Texas provided recovery to its residents after Hurricanes Ike and Dolly in 2008. Alaska, Alabama, Colorado and Louisiana supported critical child protective services, including foster care and adoption services. South Carolina protects its incapacitated adults from abuse, neglect and exploitation. Minnesota pays for migrant childcare so low-income workers may harvest its farmers’ crops. Nebraska feeds its elderly with a noontime meal. These are just some of the examples of how the Social Services Block Grant (SSBG) Program provides direct assistance at the local level.
SSBG releases crucial funds to states and territories during a time when local and state governments are slashing budgets in order to reduce deficits. Nearly $300 billion in state-level spending cuts over the past five years have decimated local funding for social services.
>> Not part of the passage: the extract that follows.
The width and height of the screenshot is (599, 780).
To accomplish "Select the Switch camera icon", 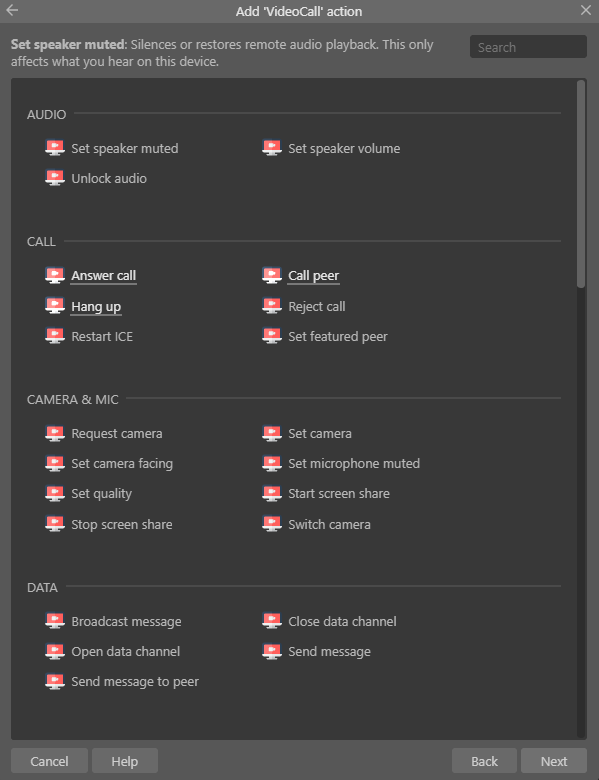I will pyautogui.click(x=272, y=524).
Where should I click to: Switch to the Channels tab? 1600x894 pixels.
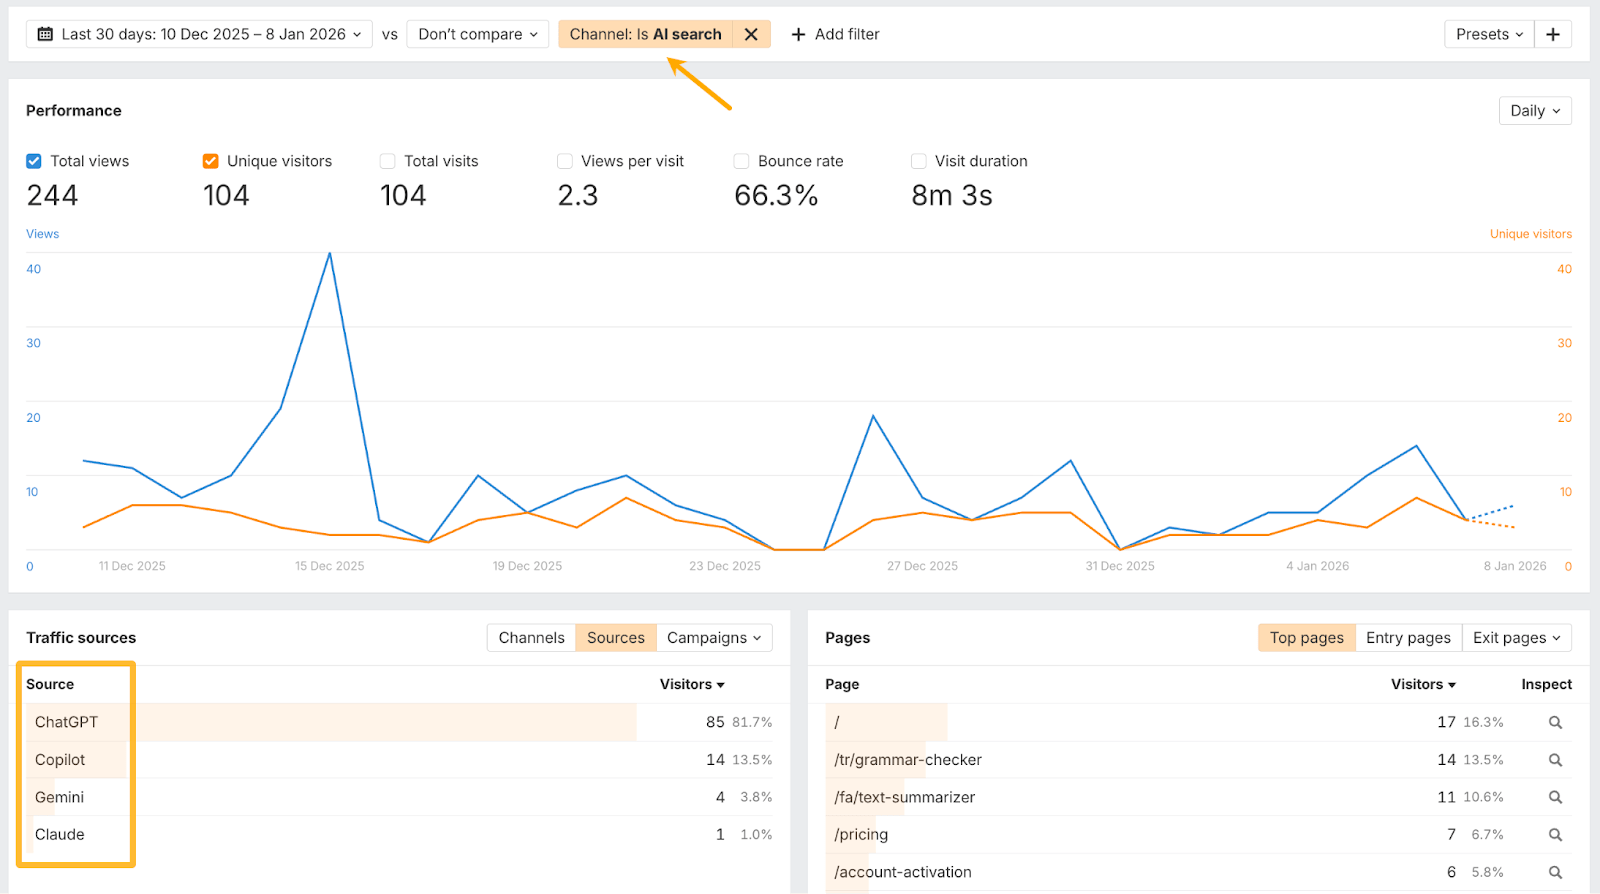[x=531, y=638]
Administered through ACF’s Office of Community Services, the $1.7 billion grant program is divided among the 50 States, the District of Columbia, the Commonwealth of Puerto Rico, and the Territories of Guam, American Samoa, the Virgin Islands, and the Northern Mariana Islands.
This program touches the lives of 23 million people, who receive services funded completely, or in part, by SSBG. Half of those assisted are children.
States and territories do not have to match federal funds to receive this money. States and territories can choose to fund 29 types of assistance that are relevant to their target population they want to lift out of poverty. From employment services to home-based care, SSBG’s goals of promoting self-sufficiency and removing the need for institutionalization are carried out on a daily basis.
Through this federal, state and local partnership, SSBG provides much-needed resources to help local governments and nonprofits reach their most vulnerable citizens and restore faith in the word “community.”